Memory barriers and spin_unlock safety

Sat Mar 4 03:03:00 EST 2006

Hi,

We've just had an interesting discussion on IRC and this has come up with two
unanswered questions:

(1) Is spin_unlock() is entirely safe on Pentium3+ and x86_64 where ?FENCE
    instructions are available?

    Consider the following case, where you want to do two reads effectively
    atomically, and so wrap them in a spinlock:

	spin_lock(&mtx);
	a = *A;
	b = *B;
	spin_unlock(&mtx);

    On x86 Pentium3+ and x86_64, what's to stop you from getting the reads
    done after the unlock since there's no LFENCE instruction there to stop
    you?

    What you'd expect is:

	LOCK WRITE mtx
	--> implies MFENCE
	READ *A		} which may be reordered
	READ *B		}
	WRITE mtx

    But what you might get instead is this:

	LOCK WRITE mtx
	--> implies MFENCE
	WRITE mtx
	--> implies SFENCE
	READ *A		} which may be reordered
	READ *B		}

    There doesn't seem to be anything that says that the reads can't leak
    outside of the locked section; at least, there doesn't in the AMD's system
    programming manual for Amd64 (book 2, section 7.1).

    Writes on the other hand may not happen out of order, so changing things
    inside a critical section would seem to be okay.
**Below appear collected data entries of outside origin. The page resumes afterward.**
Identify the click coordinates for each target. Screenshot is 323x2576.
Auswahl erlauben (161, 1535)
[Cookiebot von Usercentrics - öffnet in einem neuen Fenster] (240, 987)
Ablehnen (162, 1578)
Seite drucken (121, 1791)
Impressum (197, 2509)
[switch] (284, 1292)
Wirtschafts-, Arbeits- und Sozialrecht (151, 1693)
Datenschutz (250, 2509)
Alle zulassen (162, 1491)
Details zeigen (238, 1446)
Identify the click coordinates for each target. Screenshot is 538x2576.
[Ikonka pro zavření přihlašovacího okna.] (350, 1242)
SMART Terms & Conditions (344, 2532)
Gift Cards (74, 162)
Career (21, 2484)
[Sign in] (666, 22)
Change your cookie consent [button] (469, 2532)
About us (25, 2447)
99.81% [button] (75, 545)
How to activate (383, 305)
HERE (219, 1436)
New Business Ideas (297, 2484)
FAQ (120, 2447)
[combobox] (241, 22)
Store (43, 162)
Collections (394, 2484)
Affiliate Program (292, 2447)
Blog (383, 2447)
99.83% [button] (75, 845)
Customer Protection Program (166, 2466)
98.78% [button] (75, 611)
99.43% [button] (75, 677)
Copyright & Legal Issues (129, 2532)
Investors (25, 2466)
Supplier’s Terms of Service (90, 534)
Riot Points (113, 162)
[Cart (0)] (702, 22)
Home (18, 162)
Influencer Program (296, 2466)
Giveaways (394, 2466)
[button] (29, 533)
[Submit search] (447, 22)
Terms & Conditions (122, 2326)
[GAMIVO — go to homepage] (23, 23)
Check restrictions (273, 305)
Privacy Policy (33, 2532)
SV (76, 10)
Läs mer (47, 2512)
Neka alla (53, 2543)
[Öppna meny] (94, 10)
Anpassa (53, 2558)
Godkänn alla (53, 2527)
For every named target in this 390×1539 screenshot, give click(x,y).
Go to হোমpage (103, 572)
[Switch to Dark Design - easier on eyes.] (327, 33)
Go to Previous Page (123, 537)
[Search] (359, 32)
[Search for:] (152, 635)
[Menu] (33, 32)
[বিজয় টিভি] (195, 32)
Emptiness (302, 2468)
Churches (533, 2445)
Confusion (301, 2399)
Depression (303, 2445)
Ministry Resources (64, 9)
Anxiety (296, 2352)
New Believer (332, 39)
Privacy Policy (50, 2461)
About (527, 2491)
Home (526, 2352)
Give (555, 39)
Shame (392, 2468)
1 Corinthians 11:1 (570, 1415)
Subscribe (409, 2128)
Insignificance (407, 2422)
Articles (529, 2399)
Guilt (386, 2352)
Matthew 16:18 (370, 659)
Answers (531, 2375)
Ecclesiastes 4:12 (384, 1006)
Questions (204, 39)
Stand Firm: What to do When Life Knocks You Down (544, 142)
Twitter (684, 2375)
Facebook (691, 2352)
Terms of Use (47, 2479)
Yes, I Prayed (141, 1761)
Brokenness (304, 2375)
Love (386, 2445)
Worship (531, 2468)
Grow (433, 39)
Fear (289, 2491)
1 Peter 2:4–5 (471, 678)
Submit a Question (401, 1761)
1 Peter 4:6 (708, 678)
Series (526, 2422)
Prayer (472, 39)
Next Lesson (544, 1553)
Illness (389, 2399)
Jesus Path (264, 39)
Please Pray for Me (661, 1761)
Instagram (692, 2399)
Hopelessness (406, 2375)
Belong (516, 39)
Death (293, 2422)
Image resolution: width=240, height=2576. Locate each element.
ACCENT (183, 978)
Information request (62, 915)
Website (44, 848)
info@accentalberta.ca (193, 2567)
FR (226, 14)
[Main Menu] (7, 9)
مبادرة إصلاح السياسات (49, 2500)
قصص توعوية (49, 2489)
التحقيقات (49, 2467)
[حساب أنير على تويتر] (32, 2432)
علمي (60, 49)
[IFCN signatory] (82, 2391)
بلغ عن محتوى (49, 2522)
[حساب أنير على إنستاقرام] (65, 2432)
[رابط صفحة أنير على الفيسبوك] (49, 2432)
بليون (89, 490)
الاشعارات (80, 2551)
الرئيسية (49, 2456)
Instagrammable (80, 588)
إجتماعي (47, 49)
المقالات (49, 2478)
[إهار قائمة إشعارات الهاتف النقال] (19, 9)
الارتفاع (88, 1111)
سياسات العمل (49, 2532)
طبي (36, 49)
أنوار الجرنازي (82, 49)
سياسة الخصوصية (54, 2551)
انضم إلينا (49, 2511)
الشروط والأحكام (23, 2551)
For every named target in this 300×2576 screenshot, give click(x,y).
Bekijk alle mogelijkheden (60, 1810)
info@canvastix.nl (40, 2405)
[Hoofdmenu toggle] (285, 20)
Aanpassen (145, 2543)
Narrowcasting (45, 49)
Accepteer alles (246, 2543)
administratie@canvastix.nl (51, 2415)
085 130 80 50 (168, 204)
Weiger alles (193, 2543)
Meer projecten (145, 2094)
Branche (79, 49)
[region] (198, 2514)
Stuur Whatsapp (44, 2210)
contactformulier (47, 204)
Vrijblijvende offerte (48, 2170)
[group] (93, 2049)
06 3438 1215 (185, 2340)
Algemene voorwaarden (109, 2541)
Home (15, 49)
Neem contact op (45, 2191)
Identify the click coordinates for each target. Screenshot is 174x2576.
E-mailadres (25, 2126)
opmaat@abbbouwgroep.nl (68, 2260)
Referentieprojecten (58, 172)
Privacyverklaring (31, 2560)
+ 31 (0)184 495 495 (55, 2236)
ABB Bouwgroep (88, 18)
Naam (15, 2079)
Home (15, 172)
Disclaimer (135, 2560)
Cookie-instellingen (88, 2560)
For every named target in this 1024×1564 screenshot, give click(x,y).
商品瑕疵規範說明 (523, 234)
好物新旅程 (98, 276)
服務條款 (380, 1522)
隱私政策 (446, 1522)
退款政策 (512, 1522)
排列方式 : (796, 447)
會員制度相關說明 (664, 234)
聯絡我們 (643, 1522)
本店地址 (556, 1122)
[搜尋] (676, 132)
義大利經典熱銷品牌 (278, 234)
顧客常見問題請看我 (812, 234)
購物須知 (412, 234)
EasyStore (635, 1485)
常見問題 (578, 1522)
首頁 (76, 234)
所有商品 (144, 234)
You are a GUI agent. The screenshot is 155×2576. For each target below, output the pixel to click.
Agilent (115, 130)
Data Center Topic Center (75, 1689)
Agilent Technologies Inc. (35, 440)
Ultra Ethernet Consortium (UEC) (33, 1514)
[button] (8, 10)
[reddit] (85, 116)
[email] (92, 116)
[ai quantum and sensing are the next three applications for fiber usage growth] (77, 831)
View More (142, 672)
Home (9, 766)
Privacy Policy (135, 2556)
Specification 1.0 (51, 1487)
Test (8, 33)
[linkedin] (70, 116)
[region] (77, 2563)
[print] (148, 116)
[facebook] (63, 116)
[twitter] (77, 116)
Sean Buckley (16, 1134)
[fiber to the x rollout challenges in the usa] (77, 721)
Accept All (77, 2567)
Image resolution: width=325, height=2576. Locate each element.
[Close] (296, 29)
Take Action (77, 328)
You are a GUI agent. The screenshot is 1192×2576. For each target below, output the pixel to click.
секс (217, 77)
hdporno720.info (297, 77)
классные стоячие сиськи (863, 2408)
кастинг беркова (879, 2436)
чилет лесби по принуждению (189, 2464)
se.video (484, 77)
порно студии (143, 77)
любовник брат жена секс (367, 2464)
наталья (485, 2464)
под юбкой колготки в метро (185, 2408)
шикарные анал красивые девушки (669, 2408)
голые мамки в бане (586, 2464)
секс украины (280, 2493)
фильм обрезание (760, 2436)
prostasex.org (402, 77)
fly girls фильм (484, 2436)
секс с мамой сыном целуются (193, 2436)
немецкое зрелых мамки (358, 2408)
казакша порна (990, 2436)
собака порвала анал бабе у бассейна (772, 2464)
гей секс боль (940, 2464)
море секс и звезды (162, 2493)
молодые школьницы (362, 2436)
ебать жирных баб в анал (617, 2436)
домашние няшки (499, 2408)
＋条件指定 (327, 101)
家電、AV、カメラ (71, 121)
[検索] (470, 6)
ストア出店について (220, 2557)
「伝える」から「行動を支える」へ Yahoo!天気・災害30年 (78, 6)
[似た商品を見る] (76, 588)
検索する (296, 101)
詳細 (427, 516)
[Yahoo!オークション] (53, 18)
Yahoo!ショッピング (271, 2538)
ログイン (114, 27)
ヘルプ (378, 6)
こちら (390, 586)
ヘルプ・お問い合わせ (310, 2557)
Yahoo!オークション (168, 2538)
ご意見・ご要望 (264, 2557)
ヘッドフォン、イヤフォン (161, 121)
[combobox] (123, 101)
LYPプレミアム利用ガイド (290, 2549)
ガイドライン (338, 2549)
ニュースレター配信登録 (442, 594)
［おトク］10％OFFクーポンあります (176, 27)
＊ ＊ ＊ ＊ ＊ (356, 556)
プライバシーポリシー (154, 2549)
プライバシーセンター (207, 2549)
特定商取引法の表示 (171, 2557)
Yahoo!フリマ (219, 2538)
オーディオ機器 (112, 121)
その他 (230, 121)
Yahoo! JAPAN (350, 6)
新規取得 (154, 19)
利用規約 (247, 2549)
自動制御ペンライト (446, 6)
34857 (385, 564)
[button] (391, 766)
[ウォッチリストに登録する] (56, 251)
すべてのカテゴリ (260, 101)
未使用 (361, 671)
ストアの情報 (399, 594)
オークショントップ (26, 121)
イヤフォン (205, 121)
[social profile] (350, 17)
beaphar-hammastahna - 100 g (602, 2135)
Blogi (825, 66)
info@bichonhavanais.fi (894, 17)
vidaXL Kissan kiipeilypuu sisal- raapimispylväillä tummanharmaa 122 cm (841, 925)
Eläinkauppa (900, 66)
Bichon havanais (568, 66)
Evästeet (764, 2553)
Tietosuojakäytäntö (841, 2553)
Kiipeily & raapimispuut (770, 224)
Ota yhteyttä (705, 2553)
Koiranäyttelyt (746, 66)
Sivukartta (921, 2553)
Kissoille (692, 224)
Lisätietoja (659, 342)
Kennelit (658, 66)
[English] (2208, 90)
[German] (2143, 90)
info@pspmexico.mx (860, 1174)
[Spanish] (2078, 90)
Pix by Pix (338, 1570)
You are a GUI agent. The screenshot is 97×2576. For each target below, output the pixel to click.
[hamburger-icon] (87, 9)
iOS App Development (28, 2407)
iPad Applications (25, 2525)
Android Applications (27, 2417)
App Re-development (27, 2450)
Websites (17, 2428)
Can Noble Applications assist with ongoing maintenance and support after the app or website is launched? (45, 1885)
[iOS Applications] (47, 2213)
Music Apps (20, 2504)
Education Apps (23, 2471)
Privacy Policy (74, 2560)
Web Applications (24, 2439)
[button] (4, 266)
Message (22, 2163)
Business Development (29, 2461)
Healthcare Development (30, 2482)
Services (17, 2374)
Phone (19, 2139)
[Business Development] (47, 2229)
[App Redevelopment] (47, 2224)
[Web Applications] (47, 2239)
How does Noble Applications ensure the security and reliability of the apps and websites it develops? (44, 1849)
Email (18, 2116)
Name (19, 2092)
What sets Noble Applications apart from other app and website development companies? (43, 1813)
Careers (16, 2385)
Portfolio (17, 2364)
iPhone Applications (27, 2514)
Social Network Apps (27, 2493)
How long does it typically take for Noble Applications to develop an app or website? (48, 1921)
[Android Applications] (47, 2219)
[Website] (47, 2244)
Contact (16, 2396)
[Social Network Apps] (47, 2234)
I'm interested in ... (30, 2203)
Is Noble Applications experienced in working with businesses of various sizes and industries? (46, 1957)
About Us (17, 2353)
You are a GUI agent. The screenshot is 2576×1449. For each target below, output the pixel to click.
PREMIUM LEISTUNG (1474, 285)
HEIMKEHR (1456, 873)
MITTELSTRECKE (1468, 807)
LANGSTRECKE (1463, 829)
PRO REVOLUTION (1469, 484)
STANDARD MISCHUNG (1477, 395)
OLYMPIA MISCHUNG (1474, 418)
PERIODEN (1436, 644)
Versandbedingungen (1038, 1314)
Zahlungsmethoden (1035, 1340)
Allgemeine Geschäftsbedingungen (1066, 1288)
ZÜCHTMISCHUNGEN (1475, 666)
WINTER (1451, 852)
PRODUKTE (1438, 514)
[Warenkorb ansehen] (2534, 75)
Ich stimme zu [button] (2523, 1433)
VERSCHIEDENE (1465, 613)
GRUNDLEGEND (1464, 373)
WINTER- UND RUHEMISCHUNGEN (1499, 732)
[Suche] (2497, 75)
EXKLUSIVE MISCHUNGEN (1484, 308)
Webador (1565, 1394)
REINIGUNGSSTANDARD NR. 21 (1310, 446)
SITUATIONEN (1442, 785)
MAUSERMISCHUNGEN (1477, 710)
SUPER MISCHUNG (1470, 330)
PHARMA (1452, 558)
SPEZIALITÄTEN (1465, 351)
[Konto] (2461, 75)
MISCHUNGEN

    On PowerPC, on the other hand, the barriers have to be made explicit
    because they're not implied by LWARX/STWCX or by ordinary stores:

	LWARX mtx
	STWCX mtx
	ISYNC
	READ *A		} which may be reordered
	READ *B		}
	LWSYNC
	WRITE mtx

	So, should the spin_unlock() on i386 and x86_64 be doing an LFENCE
	instruction before unlocking?

(2) What is the minimum functionality that can be expected of a memory
    barriers? I was of the opinion that all we could expect is for the CPU
    executing one them to force the instructions it is executing to be
    complete up to a point - depending on the type of barrier - before
    continuing past it.

    On pentiums, x86_64, and frv this seems to be exactly what you get for a
    barrier; there doesn't seem to be any external evidence of it that appears
    on the bus, other than the CPU does a load of memory transactions.

    However, on ppc/ppc64, it seems to be more thorough than that, and there
    seems to be some special interaction between the CPU processing the
    instruction and the other CPUs in the system. It's not entirely obvious
    from the manual just what this does.

    As I understand it, Andrew Morton is of the opinion that issuing a read
    barrier on one CPU will cause the other CPUs in the system to sync up, but
    that doesn't look likely on all archs.

David